When Robin Williams died last week, apparently by his own hand, it shocked everyone.
Williams was an undisputed comic genius, known primarily for his uncanny ability to “free style” through comedy riffs that saw him morph seamlessly from one character to another and rattle off a stream-of-conscious monologue that was difficult for an audience to follow, let alone nearly impossible to imagine creating.
In retrospect, it is all too easy to understand now that such unparalleled creativity emerged only from the most tortured of souls.
When I interviewed Drew Hastings about Williams last week, I originally intended to play the story somewhat more inconspicuously than its final appearance. Williams had been a guest on the same “Tonight Show” as Hastings after Drew was elected mayor in November 2011, and I thought it might be of passing interest to get his take on the famous actor and comedian.
But Drew’s comments veered into the nature of celebrity and the media’s vested interest in propping up the celebrity culture, and I thought it was a unique point of view that offered a good lesson.
Readers agreed, and so far the story has been viewed in total by 7,000 or 8,000 readers online. (The first time we posted it, it received more than 4,000 views; it was briefly and unintentionally removed from the website, and the view count started over when it was re-posted.)
Many people dream of fame and fortune. I have always thought, especially in recent years, that if I could have one or the other, or both, I would definitely choose the fortune, but not the fame, although one is difficult to have without the other.
No doubt, being a television, movie or rock star would have its perks, and it would be fun sometimes to be mobbed by adoring fans every time you stepped out your front door.

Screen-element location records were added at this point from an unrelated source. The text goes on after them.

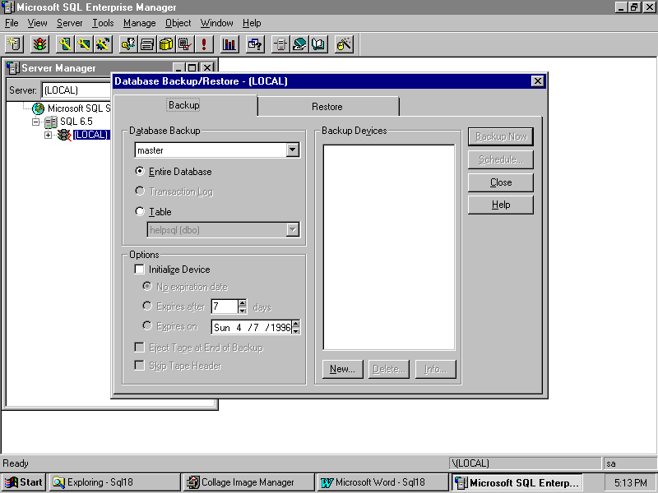658x493 pixels.
Task: Enable the Initialize Device checkbox
Action: pyautogui.click(x=140, y=270)
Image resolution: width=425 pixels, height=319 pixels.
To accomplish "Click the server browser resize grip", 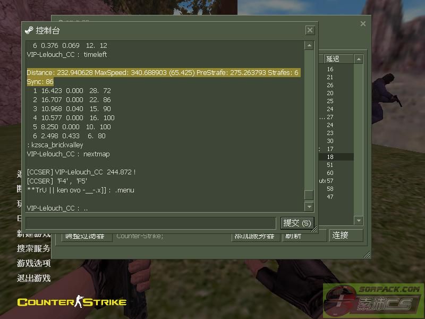I will tap(367, 255).
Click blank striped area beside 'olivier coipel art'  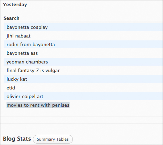[103, 96]
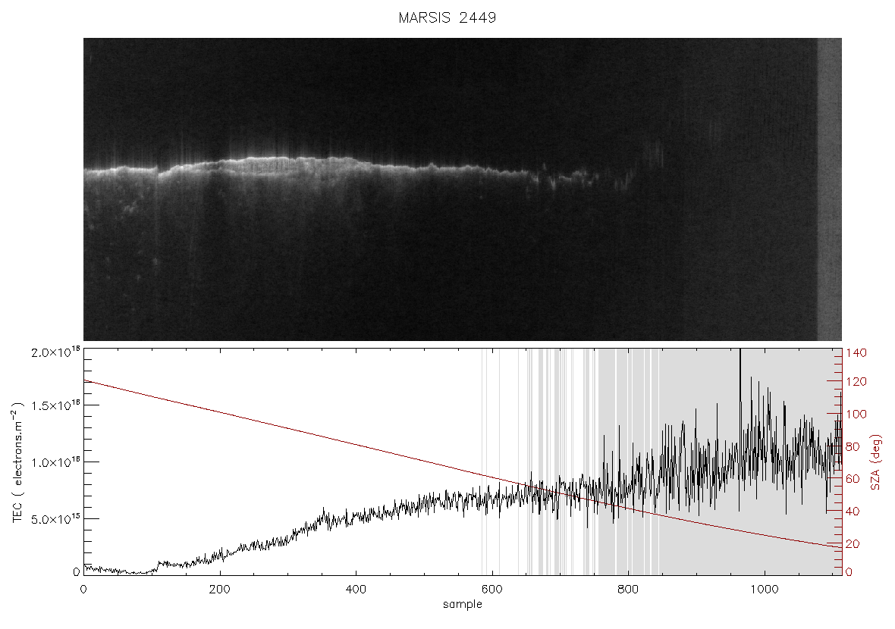The height and width of the screenshot is (629, 895).
Task: Click the 2.0×10^16 TEC axis value
Action: 55,352
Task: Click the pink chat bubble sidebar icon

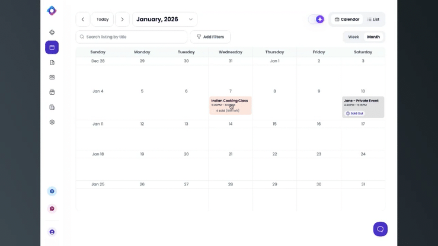Action: coord(52,209)
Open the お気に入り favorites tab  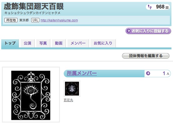(x=103, y=43)
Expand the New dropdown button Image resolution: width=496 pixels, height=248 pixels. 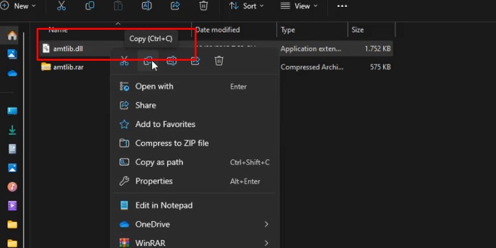pos(19,6)
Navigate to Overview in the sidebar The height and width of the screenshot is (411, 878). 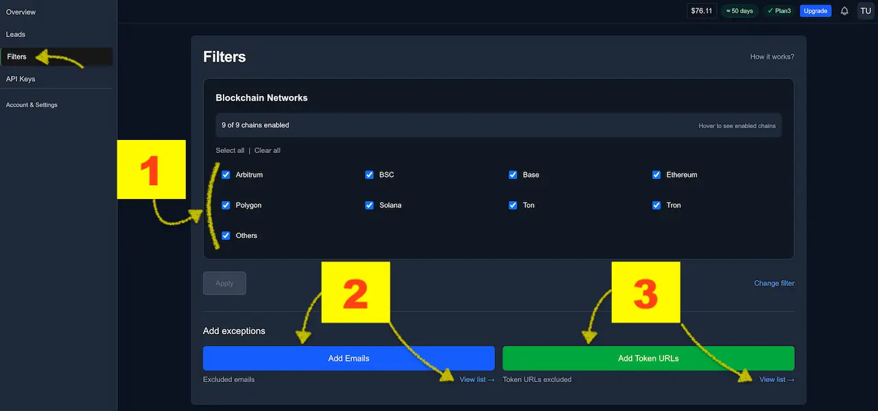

But that would grow old quickly. The trouble is, you can’t decide, “I’ll be famous for two hours a day and private the rest of the time.” It doesn’t work that way. Once you achieve fame, or infamy, you lose your privacy and often your dignity, permanently.
Add to that the challenges of trying to deal with personal problems that happen to everyone, rich, famous or not. Most people who suffer from depression can deal with it privately and quietly through treatment. But anyone as recognizable as Robin Williams has their every move catalogued, recorded and reported, usually in the most sensationalized manner.
Every time Robin Williams decided to seek treatment for alcohol or drug addiction, or for depression, he had to factor in the national and even worldwide attention such a move would bring, and the effect it would have on his family, especially his children. It could well be that last week, reportedly with early-stage Parkinson’s disease added to the mix, he decided that exiting this world was better than another ride on the tabloid roller coaster.
One of several emails I received regarding the article about Drew Hastings’ thoughts on Williams came from an official with a senior living complex in Otterbein, who wrote, “I was pleasantly surprised and somewhat moved at Hastings’ deference to calling Williams a ‘national treasure.’ Hastings’ words remind us that true worth and value come not from our stuff or perceived cultural prestige. For me, true value comes through peace with God and through His son; and through Him, peace with others.”
The anniversary of Elvis Presley’s death was once again commemorated by fans around the world over the weekend. As a fan who has read much about his life, there is no doubt in my mind that Elvis also suffered from clinical depression. But as a son of the south, he was raised in the he-man tradition, never admitting to any weaknesses.
Instead, like any self-respecting southern good old boy, he surrounded himself with hot women, hot cars, and lots of guns and ammunition. Increasingly as the years went by, he also dulled his inner demons with a variety of pharmaceuticals to escape the inner soul whispering loudly in his ear.
Elvis had been raised the poorest of the poor on the wrong side of the tracks in Tupelo, Miss., and he never completely escaped the psychological shame of those years. When he returned for a triumphant homecoming concert in 1957 and was hailed a hero, he noted privately that people were coming up to him and his parents to shake their hands when, just a few short years earlier, they wouldn’t give them the time of day.
Elvis was also raised in the hellfire and brimstone tradition of Pentecostal fundamentalism, and no doubt was often at conflict with the lifestyle of fame and wealth that his adulthood had come to embody. Until the end he maintained his spirituality and proudly sang in concert “How Great Thou Art” and “You’ll Never Walk Alone,” but he simultaneously took full advantage of the world’s comforts and temptations.
There is no guilt quite as powerful and lasting as fundamentalist guilt and its accent on the punishment that awaits the wayward, which is often emphasized over God’s grace. Am I supposed to live in peace, or in fear? Both, probably.
Robin Williams committed quick and intentional suicide, but the slower, less obvious self-destruction that Elvis (and Michael Jackson and others) committed could be defined as the same act.
“Do not seek the treasure!” the character Pete warned his colleagues in the funny film, “O Brother, Where Art Thou?” The treasure in question was the loot from a holdup, but the truth was, there had been no holdup and there was no treasure. The quest for the nonexistent treasure was a trap, Pete was warning.
Such is the quest for fame and fortune and the happiness we are told they bring. Fame and fortune do not bring happiness, and the quest for them is a trap.